Saturday, April 5 – 11:00 am: Exploring the Authentic Flavors of Baja California
Finally, on Saturday, April 5, the event will feature Alan Bautista Plascencia, an expert in fisheries and gastronomic development, who will explore the abundance of seafood offered by the Rosarito and Ensenada coasts.
Currently, he is councilor in the Playas de Rosarito government, president of the Commission for Tourism, Economic Development, Fisheries, Aquaculture, and Agricultural Development, and owner of restaurant “La Casa de la Langosta.” His experience allows him to offer deep insight into the importance of sustainable fishing and the quality of seafood products.
In his presentation, he will discuss the iconic Puerto Nuevo-style lobster dish, served with rice, beans, and handmade flour tortillas. Today, this dish is considered a hallmark of Baja California’s gastronomy.

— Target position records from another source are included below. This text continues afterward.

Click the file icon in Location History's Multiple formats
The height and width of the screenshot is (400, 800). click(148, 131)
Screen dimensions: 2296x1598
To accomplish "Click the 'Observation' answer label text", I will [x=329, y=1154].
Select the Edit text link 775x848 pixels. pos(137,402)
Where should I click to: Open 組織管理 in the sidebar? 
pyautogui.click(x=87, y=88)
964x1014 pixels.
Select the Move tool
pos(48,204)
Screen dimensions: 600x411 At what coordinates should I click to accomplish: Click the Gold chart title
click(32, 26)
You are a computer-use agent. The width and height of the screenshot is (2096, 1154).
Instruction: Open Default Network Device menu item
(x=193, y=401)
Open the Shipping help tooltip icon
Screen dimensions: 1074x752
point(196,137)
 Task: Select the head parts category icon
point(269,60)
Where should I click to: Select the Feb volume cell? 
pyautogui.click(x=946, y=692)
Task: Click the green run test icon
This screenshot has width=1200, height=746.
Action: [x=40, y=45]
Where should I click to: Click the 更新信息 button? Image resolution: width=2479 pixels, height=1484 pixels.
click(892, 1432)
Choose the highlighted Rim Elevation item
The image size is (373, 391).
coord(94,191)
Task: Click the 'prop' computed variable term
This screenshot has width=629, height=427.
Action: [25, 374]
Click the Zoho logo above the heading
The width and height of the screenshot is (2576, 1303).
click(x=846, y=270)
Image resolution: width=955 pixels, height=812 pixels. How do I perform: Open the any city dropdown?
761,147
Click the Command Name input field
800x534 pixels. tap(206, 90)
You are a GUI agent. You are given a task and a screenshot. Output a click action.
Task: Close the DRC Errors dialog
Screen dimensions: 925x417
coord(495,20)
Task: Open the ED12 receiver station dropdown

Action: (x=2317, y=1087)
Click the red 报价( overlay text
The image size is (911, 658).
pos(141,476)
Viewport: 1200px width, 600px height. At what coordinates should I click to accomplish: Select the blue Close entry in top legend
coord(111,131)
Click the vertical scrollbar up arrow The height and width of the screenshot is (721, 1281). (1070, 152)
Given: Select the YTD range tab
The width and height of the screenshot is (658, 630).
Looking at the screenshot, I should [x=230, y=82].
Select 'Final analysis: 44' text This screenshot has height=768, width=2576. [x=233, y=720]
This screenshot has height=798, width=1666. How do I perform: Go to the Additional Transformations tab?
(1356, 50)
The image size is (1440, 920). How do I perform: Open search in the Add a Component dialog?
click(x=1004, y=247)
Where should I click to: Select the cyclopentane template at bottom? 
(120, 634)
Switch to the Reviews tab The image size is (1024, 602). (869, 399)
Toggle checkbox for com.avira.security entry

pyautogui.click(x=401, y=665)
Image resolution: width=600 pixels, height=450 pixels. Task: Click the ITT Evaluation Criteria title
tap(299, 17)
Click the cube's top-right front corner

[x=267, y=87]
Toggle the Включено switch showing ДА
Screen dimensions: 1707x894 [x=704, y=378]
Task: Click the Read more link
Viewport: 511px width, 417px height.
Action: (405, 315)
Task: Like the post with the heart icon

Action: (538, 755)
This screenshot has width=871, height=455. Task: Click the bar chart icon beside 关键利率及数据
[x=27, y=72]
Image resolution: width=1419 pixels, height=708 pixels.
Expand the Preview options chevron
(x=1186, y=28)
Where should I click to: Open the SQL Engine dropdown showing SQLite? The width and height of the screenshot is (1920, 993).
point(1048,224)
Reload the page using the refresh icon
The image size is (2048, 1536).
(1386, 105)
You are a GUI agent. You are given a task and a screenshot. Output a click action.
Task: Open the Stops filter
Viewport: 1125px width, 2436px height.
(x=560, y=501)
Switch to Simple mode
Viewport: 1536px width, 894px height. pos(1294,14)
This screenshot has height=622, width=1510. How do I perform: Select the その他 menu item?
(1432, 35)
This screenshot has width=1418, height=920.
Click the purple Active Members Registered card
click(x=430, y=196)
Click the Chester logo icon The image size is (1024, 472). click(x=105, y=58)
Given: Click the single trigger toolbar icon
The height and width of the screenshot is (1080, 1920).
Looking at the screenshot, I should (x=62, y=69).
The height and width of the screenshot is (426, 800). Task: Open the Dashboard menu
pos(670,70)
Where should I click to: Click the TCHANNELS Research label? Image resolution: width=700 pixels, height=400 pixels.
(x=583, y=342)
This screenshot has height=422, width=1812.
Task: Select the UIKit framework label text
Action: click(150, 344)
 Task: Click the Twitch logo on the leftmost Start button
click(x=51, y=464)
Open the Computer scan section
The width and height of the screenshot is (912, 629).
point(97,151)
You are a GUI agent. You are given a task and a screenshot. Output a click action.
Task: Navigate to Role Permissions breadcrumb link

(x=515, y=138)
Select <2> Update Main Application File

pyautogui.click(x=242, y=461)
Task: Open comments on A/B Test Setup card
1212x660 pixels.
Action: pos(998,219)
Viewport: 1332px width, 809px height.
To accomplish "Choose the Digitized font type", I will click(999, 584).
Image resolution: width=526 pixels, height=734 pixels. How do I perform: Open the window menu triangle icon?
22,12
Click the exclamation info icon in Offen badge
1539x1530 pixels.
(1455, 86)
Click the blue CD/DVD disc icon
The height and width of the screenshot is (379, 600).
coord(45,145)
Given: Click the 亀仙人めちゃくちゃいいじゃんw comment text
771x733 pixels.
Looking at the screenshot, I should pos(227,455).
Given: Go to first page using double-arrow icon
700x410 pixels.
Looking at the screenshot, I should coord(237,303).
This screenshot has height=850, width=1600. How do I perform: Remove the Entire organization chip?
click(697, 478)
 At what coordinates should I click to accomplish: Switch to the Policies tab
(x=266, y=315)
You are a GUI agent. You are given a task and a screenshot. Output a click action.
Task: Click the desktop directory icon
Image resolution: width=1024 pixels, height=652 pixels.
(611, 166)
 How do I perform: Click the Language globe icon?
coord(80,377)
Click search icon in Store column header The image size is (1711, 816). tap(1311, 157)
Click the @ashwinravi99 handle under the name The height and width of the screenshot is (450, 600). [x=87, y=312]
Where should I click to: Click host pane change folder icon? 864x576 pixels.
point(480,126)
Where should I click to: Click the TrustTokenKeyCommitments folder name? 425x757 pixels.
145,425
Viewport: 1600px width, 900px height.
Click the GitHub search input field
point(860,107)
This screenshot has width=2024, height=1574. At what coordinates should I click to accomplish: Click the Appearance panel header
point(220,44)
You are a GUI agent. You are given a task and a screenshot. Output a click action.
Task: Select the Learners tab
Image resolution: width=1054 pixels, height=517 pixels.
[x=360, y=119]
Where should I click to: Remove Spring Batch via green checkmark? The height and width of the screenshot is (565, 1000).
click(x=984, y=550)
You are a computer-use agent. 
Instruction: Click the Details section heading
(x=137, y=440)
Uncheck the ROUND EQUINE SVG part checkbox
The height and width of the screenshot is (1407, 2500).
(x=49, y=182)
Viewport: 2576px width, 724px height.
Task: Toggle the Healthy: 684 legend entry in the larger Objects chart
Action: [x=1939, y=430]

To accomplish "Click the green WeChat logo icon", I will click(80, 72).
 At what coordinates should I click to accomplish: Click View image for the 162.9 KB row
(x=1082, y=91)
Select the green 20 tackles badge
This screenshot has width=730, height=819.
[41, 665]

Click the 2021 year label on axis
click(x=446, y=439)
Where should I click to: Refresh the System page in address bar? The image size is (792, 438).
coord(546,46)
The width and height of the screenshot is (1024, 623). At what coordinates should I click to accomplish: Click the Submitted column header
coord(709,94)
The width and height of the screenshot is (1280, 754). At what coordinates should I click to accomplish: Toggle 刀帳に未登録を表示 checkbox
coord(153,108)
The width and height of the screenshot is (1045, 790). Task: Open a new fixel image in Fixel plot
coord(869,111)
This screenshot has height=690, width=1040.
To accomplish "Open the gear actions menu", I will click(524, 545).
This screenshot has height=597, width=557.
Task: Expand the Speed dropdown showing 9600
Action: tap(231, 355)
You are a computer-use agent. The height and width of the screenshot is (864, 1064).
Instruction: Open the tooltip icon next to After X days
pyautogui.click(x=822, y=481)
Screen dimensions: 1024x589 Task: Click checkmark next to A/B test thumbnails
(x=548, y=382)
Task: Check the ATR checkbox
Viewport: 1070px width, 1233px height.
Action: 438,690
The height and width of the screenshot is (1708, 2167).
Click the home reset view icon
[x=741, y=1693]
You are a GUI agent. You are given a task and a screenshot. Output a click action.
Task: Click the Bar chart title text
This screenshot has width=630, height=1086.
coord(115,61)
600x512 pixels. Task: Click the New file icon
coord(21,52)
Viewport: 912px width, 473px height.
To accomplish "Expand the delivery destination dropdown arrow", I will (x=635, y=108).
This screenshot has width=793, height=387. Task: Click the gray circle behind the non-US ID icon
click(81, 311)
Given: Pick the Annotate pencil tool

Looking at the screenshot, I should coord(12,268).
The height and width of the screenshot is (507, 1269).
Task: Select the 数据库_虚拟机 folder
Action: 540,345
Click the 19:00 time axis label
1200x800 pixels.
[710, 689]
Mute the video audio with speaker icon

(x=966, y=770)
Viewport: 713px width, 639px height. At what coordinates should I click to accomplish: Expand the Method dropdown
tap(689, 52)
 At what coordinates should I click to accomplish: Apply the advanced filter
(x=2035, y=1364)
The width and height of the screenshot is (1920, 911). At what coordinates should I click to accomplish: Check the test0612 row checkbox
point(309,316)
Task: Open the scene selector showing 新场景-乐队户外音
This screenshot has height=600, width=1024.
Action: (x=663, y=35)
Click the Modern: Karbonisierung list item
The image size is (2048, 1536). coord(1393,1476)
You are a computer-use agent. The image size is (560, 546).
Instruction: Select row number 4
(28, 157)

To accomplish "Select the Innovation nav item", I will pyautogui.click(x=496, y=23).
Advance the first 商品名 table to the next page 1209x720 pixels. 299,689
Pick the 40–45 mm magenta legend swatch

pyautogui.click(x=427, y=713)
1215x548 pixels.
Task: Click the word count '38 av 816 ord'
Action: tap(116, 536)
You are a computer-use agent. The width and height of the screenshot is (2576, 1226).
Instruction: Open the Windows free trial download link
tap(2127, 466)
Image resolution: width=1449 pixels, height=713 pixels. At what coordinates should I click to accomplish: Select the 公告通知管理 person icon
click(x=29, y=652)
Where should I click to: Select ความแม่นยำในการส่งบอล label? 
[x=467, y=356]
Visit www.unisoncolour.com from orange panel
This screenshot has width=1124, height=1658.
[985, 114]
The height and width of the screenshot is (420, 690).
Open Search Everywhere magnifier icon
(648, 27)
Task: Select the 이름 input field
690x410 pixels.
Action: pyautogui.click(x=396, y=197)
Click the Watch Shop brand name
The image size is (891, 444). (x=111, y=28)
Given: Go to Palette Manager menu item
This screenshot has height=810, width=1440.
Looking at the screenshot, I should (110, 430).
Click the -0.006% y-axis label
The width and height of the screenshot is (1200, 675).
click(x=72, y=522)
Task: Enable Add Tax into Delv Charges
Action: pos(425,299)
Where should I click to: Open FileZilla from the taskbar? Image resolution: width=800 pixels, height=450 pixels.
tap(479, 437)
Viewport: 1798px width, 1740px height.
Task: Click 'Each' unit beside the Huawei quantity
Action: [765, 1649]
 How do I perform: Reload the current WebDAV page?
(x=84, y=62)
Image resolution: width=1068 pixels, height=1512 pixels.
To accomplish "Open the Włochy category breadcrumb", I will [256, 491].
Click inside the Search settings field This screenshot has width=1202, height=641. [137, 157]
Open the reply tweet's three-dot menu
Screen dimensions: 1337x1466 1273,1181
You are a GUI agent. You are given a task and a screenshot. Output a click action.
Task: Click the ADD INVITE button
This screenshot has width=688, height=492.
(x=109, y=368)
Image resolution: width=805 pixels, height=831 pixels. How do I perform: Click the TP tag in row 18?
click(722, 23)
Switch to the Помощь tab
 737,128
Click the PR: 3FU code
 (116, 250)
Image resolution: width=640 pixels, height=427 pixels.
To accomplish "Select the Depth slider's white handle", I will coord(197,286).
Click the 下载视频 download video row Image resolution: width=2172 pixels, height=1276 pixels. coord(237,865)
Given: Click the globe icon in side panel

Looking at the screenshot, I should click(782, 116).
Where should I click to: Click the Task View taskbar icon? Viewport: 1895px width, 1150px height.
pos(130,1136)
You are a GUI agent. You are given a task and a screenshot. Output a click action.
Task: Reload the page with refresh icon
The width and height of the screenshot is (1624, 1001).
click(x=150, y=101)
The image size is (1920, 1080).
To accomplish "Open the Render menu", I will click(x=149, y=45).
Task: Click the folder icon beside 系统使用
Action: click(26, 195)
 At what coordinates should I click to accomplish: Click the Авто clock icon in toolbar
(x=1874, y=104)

To close on a high note, this event will feature Chef Miguel Ángel Guerrero, creator of the BajaMed concept, which fuses the flavors of local ingredients with Mediterranean techniques and Eastern influences. This cuisine highlights regional products such as lobster, tuna, lamb, olive oil, and wine, among others.
Chef Miguel Ángel’s dream began at 35. After studying law, he ventured into gastronomy in Mexico City and later returned to Baja California to create his own restaurant, “La Querencia”. With years of experience, he will reflect on how Baja California’s cuisine has conquered international stages.

Hotel Lucerna invites the entire community to participate in this unique and free event. Culinary students, industry professionals, and food enthusiasts will have the opportunity to learn from experts and discover the wealth of Baja California’s gastronomy.
This event is part of Hotel Lucerna Tijuana’s 45th-anniversary calendar, which will honor culinary versatility with 3 specialty restaurants: Mexican, Mediterranean, and Japanese. As part of this celebration, the hotel will continue to open its doors to local talent with upcoming events, including collaborations with renowned chefs, bar takeovers featuring iconic city cocktails, and gastronomic festivals at Rivoli, reaffirming its commitment to the community and Tijuana’s culinary innovation.
Location: Paseo de los Héroes 10902, Zona Urbana Rio Tijuana, 22010 Tijuana.